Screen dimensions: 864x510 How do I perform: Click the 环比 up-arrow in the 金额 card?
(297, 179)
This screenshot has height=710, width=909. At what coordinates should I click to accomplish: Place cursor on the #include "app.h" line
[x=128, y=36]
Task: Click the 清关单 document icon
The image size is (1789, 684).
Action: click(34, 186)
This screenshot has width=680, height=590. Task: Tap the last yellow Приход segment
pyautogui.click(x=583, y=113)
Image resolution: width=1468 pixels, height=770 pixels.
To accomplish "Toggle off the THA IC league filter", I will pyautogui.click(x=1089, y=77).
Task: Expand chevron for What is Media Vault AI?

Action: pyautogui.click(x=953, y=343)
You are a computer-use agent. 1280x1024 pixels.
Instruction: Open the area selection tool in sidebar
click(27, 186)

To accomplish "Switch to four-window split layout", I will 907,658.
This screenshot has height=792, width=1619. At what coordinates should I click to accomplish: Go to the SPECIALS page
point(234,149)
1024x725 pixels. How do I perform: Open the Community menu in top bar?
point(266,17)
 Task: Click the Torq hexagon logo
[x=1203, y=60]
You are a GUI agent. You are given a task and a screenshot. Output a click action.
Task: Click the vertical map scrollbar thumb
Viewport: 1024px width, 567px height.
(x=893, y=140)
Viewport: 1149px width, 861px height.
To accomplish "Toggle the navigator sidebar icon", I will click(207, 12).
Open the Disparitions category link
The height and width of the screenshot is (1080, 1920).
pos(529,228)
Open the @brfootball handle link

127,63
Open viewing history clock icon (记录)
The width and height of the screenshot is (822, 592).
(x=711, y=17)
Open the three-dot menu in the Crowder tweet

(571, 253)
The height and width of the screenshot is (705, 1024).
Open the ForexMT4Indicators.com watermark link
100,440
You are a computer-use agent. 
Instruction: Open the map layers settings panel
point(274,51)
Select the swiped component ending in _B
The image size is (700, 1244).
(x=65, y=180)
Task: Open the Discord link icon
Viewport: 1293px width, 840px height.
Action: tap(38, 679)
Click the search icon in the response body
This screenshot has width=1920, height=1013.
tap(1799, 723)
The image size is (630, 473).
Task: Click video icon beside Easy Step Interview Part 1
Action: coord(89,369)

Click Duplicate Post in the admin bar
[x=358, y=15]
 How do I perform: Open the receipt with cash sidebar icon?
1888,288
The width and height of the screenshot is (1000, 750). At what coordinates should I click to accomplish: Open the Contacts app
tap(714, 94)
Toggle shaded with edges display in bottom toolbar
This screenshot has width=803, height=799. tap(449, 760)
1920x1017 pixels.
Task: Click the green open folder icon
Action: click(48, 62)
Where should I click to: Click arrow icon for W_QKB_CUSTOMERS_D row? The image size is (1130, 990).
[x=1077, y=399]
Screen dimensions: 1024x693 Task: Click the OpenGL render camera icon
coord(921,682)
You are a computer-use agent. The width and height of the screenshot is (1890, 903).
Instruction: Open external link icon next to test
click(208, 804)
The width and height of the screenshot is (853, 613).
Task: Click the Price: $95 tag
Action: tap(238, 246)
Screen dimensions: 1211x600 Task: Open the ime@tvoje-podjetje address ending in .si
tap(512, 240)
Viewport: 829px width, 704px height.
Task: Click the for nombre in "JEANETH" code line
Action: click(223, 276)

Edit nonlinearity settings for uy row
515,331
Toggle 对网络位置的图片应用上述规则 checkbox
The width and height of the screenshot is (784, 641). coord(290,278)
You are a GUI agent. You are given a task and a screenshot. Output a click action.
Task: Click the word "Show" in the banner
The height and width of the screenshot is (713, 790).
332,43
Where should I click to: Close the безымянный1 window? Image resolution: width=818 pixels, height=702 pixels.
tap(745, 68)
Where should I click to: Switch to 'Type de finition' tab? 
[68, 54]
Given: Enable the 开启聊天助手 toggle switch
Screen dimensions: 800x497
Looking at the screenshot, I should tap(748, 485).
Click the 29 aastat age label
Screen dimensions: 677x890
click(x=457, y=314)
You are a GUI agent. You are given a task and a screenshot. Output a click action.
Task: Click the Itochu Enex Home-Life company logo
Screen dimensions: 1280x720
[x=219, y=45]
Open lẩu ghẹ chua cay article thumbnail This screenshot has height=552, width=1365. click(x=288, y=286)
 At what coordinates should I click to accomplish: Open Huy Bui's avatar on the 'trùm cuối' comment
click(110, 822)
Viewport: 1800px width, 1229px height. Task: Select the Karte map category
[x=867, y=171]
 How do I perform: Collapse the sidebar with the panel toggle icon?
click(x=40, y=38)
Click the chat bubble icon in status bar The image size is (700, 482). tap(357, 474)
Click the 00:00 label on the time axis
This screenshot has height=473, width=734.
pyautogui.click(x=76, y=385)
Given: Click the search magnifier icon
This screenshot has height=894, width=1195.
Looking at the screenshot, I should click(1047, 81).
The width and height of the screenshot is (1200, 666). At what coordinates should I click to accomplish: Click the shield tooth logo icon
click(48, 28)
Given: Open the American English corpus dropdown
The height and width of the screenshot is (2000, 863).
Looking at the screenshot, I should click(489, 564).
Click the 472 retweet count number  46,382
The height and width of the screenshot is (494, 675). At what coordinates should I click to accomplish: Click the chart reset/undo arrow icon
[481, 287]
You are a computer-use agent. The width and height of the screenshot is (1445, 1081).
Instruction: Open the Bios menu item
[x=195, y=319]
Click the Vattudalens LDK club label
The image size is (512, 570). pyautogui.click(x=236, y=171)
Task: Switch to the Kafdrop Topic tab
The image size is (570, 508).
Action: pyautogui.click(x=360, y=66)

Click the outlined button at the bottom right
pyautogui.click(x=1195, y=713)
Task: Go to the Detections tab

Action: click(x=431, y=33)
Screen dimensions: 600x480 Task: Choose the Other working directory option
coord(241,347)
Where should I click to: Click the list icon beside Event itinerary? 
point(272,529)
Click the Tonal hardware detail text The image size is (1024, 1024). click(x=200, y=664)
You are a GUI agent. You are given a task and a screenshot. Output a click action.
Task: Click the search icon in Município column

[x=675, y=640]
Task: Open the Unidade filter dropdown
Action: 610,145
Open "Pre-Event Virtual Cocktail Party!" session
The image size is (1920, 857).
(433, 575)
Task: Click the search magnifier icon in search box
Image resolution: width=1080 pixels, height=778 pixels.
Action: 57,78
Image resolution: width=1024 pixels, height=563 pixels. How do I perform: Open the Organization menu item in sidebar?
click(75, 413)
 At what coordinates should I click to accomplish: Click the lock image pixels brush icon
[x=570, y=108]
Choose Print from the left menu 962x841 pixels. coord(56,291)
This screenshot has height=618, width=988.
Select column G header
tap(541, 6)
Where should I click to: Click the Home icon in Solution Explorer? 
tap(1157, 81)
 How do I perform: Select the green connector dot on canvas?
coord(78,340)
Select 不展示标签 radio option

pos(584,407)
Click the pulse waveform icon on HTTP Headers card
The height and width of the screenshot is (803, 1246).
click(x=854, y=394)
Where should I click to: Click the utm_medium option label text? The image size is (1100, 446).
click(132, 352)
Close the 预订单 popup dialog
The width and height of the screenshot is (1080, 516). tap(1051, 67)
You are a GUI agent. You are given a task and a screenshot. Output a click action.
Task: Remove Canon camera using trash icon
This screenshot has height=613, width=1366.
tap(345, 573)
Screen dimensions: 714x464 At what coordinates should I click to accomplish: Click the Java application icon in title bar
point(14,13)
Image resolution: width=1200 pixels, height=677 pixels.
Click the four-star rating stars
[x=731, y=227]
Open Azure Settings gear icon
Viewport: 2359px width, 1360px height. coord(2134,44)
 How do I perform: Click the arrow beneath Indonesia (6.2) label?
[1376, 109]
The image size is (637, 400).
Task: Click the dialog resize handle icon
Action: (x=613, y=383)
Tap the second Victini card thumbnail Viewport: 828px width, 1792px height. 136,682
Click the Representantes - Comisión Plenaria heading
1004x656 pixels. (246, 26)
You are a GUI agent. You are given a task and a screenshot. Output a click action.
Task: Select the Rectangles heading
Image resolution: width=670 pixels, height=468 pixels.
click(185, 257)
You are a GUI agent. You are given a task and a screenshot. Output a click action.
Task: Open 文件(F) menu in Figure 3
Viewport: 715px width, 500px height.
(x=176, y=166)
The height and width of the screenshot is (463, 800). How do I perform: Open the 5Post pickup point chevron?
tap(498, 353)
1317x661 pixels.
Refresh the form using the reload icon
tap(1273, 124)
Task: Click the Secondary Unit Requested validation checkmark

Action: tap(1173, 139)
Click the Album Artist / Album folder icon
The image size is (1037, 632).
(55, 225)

*The task*. Show a copy of each line from the records above in which the string "computer" occurs.

*Output of the task*.
You are a computer-use agent. 1280x1024 pixels.
You are a computer-use agent. 
You are a computer-use agent. The width and height of the screenshot is (1890, 903).
You are a computer-use agent. The width and height of the screenshot is (1445, 1081).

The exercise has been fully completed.